* **Extrait fourni**

Réponse apportée en séance publique le 27/04/1999

M. Joseph Ostermann. Je souhaite attirer l'attention de M. le ministre de l'économie, des finances et de l'industrie sur
la taxe sur la valeur ajoutée, dans le secteur de la restauration.
En effet, les taux de TVA applicables dans ce secteur sont très disparates : 5,5 % pour la vente à emporter et 20,6 %
pour la restauration classique. Ces disparités sont à l'origine à la fois de difficultés de contrôle par l'administration
fiscale et d'inégalités de traitement ainsi que de distorsions de concurrence au détriment de la restauration classique.
En outre, la France constitue une exception parmi ses partenaires européens : sur les quinze Etats membres de
l'Union européenne, huit, dont les principaux concurrents de la France sur le marché touristique, appliquent un taux
réduit sans opérer de distinction entre la vente à emporter et la consommation sur place.
Ces distorsions de concurrence, tant internes qu'internationales, nuisent à la bonne santé de ce secteur économique.
Ainsi son volume d'activité a-t-il reculé notoirement depuis 1990, et le nombre d'entreprises défaillantes s'est-il accru de
150 % de 1989 à 1995.
Ce lourd constat m'a conduit, avec d'autres collègues sénateurs, à demander une harmonisation à 14 % du taux de
TVA lors du débat sur le projet de loi de finances pour 1999. Sensible à notre appel, votre collègue Christian Sautter a
alors annoncé que le Gouvernement allait « continuer à faire pression pour que le droit européen change » et à « plaider
ce dossier à Bruxelles ».
Le Gouvernement semble aujourd'hui avoir été exaucé puisque la Commission européenne vient d'annoncer un projet
visant à modifier le champ d'application des taux réduits de TVA en faveur des services à haute intensité de
main-d'oeuvre. Il appartient à chaque gouvernement de faire des propositions en fonction des circonstances propres à
chaque Etat, et ce avant le 1er septembre 1999.
Le secteur de la restauration s'inscrit parfaitement dans les critères fixés par la Commission, à savoir qu'il s'agit d'un
service à haute intensité de main-d'oeuvre, à prédominance locale, fourni aux consommateurs finaux et qui utilise
principalement une main-d'oeuvre souvent peu qualifiée et située en zone rurale.

* **Données fournies**

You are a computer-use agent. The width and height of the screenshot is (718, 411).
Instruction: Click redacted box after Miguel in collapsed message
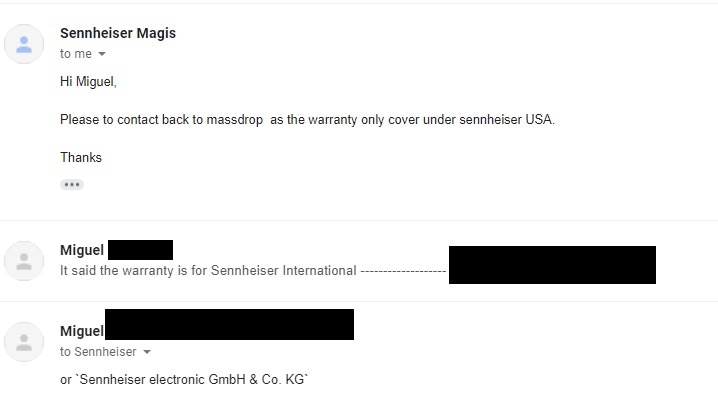click(140, 250)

* **Consignes de l'exercice**
a - Recopiez, s'il vous plaît, le passage de l'extrait sur la TVA dans la restauration qui va de « En outre, la » jusqu'à « 1989 à 1995. ».
b - Poursuivez l'extrait sur la TVA dans la restauration après sa dernière phrase.

* **Réponses dans l'ordre**
a -
En outre, la France constitue une exception parmi ses partenaires européens : sur les quinze Etats membres de
l'Union européenne, huit, dont les principaux concurrents de la France sur le marché touristique, appliquent un taux
réduit sans opérer de distinction entre la vente à emporter et la consommation sur place.
Ces distorsions de concurrence, tant internes qu'internationales, nuisent à la bonne santé de ce secteur économique.
Ainsi son volume d'activité a-t-il reculé notoirement depuis 1990, et le nombre d'entreprises défaillantes s'est-il accru de
150 % de 1989 à 1995.

b -
Une étude montre - je me permets de le préciser - d'une part, que l'application d'un taux de TVA à 14 % conduirait à la
création de milliers d'emplois dès la première année, sans compter les effets induits sur d'autres filières, et, d'autre part,
qu'elle serait une opération pratiquement neutre pour les finances publiques.
Il est par conséquent urgent que la France saisisse la possibilité qui lui est offerte de mettre enfin un terme à la
situation actuelle, qui n'est pas satisfaisante, et de répondre aux attentes du quatrième employeur privé de France.
Permettez-moi de demander si le Gouvernement entend inscrire une telle baisse de la TVA dans le secteur de la
restauration, ainsi que dans d'autres secteurs fort utilisateurs de main-d'oeuvre, sur la liste qu'il soumettra à la
Commission d'ici au mois de septembre.
M. le président. La parole est à M. le ministre.
M. Emile Zuccarelli, ministre de la fonction publique, de la réforme de l'Etat et de la décentralisation. Monsieur le
sénateur, je vous prie d'excuser M. le ministre de l'économie, des finances et de l'industrie, ainsi que M. le secrétaire
d'Etat au budget, qui ne peuvent être présents au Sénat ce matin et qui m'ont prié de vous répondre en leur lieu et
place.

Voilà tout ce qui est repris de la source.